=== To do ===
An exact copy of every record is needed.

### Dataset entries ###

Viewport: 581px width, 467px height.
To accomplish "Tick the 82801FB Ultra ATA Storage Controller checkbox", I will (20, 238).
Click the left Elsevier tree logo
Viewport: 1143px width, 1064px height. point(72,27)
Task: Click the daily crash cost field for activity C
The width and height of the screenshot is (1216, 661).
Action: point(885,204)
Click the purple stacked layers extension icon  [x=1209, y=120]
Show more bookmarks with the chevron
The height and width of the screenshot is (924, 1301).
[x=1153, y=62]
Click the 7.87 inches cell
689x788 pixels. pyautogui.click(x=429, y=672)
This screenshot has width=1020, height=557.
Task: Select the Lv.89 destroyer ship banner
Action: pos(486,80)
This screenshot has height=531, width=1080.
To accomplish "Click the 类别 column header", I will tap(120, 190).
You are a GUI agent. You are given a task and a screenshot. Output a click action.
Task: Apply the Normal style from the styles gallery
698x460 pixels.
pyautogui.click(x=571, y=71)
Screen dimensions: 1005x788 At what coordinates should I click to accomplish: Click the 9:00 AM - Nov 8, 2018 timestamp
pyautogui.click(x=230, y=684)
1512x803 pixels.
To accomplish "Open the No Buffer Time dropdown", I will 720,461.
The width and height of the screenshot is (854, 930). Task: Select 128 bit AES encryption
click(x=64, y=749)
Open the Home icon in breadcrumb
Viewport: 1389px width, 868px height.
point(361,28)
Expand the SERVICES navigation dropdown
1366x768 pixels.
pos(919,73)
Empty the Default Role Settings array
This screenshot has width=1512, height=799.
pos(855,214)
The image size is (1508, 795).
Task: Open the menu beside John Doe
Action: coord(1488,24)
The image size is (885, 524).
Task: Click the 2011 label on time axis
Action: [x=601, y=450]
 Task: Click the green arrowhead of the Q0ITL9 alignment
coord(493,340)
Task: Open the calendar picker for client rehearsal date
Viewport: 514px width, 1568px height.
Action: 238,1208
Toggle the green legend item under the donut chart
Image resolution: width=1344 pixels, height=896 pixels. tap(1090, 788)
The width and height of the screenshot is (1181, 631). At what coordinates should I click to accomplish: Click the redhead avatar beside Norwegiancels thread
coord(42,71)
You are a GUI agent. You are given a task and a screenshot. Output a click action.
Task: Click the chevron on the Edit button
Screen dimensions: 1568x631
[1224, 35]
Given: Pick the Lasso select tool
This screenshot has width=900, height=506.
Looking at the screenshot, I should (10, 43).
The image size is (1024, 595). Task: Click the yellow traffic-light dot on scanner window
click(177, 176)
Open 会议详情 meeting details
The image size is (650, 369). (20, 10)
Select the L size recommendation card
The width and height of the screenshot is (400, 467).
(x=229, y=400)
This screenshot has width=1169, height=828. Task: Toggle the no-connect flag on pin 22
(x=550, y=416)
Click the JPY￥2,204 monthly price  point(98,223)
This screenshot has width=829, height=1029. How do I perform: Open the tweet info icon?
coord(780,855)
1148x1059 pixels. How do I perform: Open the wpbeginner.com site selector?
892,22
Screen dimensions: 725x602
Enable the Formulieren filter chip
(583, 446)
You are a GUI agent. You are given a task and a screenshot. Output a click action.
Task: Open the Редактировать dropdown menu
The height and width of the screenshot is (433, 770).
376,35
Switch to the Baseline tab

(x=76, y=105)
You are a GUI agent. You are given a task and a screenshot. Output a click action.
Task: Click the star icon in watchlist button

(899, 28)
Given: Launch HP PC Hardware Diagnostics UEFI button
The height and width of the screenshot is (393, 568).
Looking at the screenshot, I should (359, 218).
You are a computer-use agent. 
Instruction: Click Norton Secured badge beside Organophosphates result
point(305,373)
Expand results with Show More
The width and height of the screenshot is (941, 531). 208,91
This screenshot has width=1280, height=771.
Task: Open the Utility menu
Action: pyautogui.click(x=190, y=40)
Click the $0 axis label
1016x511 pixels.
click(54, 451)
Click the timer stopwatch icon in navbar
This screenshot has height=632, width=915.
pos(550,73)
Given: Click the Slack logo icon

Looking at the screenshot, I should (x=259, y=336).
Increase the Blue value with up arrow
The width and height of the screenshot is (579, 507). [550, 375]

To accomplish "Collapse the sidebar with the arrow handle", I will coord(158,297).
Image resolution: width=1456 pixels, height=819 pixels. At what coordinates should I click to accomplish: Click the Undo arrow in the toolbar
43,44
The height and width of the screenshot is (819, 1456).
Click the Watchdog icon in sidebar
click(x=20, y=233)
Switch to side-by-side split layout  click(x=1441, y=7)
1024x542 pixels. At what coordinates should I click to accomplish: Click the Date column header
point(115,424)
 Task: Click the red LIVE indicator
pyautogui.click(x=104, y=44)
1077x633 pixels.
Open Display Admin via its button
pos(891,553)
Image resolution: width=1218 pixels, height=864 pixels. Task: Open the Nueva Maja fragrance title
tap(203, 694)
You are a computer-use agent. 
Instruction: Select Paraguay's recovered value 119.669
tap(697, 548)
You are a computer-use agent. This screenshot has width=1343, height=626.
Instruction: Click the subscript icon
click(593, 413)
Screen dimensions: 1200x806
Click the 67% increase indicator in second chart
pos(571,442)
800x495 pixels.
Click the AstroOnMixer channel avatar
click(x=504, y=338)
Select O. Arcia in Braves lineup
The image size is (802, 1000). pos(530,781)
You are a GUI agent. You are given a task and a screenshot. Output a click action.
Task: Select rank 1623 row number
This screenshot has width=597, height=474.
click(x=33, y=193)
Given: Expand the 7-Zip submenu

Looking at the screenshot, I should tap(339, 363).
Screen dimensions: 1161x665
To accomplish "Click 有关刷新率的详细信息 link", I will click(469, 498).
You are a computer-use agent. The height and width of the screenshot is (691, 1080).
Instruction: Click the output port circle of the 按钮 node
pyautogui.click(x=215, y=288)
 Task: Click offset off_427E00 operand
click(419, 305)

###

=== Written answer ===
Viewport: 581px width, 467px height.
To accomplish "Tick the 82801FB Ultra ATA Storage Controller checkbox", I will (20, 238).
Click the left Elsevier tree logo
Viewport: 1143px width, 1064px height. point(72,27)
Task: Click the daily crash cost field for activity C
The width and height of the screenshot is (1216, 661).
Action: point(885,204)
Click the purple stacked layers extension icon  [x=1209, y=120]
Show more bookmarks with the chevron
The height and width of the screenshot is (924, 1301).
[x=1153, y=62]
Click the 7.87 inches cell
689x788 pixels. pyautogui.click(x=429, y=672)
This screenshot has width=1020, height=557.
Task: Select the Lv.89 destroyer ship banner
Action: pos(486,80)
This screenshot has height=531, width=1080.
To accomplish "Click the 类别 column header", I will tap(120, 190).
You are a GUI agent. You are given a task and a screenshot. Output a click action.
Task: Apply the Normal style from the styles gallery
698x460 pixels.
pyautogui.click(x=571, y=71)
Screen dimensions: 1005x788 At what coordinates should I click to accomplish: Click the 9:00 AM - Nov 8, 2018 timestamp
pyautogui.click(x=230, y=684)
1512x803 pixels.
To accomplish "Open the No Buffer Time dropdown", I will 720,461.
The width and height of the screenshot is (854, 930). Task: Select 128 bit AES encryption
click(x=64, y=749)
Open the Home icon in breadcrumb
Viewport: 1389px width, 868px height.
point(361,28)
Expand the SERVICES navigation dropdown
1366x768 pixels.
pos(919,73)
Empty the Default Role Settings array
This screenshot has width=1512, height=799.
pos(855,214)
The image size is (1508, 795).
Task: Open the menu beside John Doe
Action: coord(1488,24)
The image size is (885, 524).
Task: Click the 2011 label on time axis
Action: [x=601, y=450]
 Task: Click the green arrowhead of the Q0ITL9 alignment
coord(493,340)
Task: Open the calendar picker for client rehearsal date
Viewport: 514px width, 1568px height.
Action: 238,1208
Toggle the green legend item under the donut chart
Image resolution: width=1344 pixels, height=896 pixels. tap(1090, 788)
The width and height of the screenshot is (1181, 631). At what coordinates should I click to accomplish: Click the redhead avatar beside Norwegiancels thread
coord(42,71)
You are a GUI agent. You are given a task and a screenshot. Output a click action.
Task: Click the chevron on the Edit button
Screen dimensions: 1568x631
[1224, 35]
Given: Pick the Lasso select tool
This screenshot has width=900, height=506.
Looking at the screenshot, I should (10, 43).
The image size is (1024, 595). Task: Click the yellow traffic-light dot on scanner window
click(177, 176)
Open 会议详情 meeting details
The image size is (650, 369). (20, 10)
Select the L size recommendation card
The width and height of the screenshot is (400, 467).
(x=229, y=400)
This screenshot has width=1169, height=828. Task: Toggle the no-connect flag on pin 22
(x=550, y=416)
Click the JPY￥2,204 monthly price  point(98,223)
This screenshot has width=829, height=1029. How do I perform: Open the tweet info icon?
coord(780,855)
1148x1059 pixels. How do I perform: Open the wpbeginner.com site selector?
892,22
Screen dimensions: 725x602
Enable the Formulieren filter chip
(583, 446)
You are a GUI agent. You are given a task and a screenshot. Output a click action.
Task: Open the Редактировать dropdown menu
The height and width of the screenshot is (433, 770).
376,35
Switch to the Baseline tab

(x=76, y=105)
You are a GUI agent. You are given a task and a screenshot. Output a click action.
Task: Click the star icon in watchlist button

(899, 28)
Given: Launch HP PC Hardware Diagnostics UEFI button
The height and width of the screenshot is (393, 568).
Looking at the screenshot, I should (359, 218).
You are a computer-use agent. 
Instruction: Click Norton Secured badge beside Organophosphates result
point(305,373)
Expand results with Show More
The width and height of the screenshot is (941, 531). 208,91
This screenshot has width=1280, height=771.
Task: Open the Utility menu
Action: pyautogui.click(x=190, y=40)
Click the $0 axis label
1016x511 pixels.
click(54, 451)
Click the timer stopwatch icon in navbar
This screenshot has height=632, width=915.
pos(550,73)
Given: Click the Slack logo icon

Looking at the screenshot, I should (x=259, y=336).
Increase the Blue value with up arrow
The width and height of the screenshot is (579, 507). [550, 375]

To accomplish "Collapse the sidebar with the arrow handle", I will coord(158,297).
Image resolution: width=1456 pixels, height=819 pixels. At what coordinates should I click to accomplish: Click the Undo arrow in the toolbar
43,44
The height and width of the screenshot is (819, 1456).
Click the Watchdog icon in sidebar
click(x=20, y=233)
Switch to side-by-side split layout  click(x=1441, y=7)
1024x542 pixels. At what coordinates should I click to accomplish: Click the Date column header
point(115,424)
 Task: Click the red LIVE indicator
pyautogui.click(x=104, y=44)
1077x633 pixels.
Open Display Admin via its button
pos(891,553)
Image resolution: width=1218 pixels, height=864 pixels. Task: Open the Nueva Maja fragrance title
tap(203, 694)
You are a computer-use agent. 
Instruction: Select Paraguay's recovered value 119.669
tap(697, 548)
You are a computer-use agent. This screenshot has width=1343, height=626.
Instruction: Click the subscript icon
click(593, 413)
Screen dimensions: 1200x806
Click the 67% increase indicator in second chart
pos(571,442)
800x495 pixels.
Click the AstroOnMixer channel avatar
click(x=504, y=338)
Select O. Arcia in Braves lineup
The image size is (802, 1000). pos(530,781)
You are a GUI agent. You are given a task and a screenshot. Output a click action.
Task: Select rank 1623 row number
This screenshot has width=597, height=474.
click(x=33, y=193)
Given: Expand the 7-Zip submenu

Looking at the screenshot, I should tap(339, 363).
Screen dimensions: 1161x665
To accomplish "Click 有关刷新率的详细信息 link", I will click(469, 498).
You are a computer-use agent. The height and width of the screenshot is (691, 1080).
Instruction: Click the output port circle of the 按钮 node
pyautogui.click(x=215, y=288)
 Task: Click offset off_427E00 operand
click(419, 305)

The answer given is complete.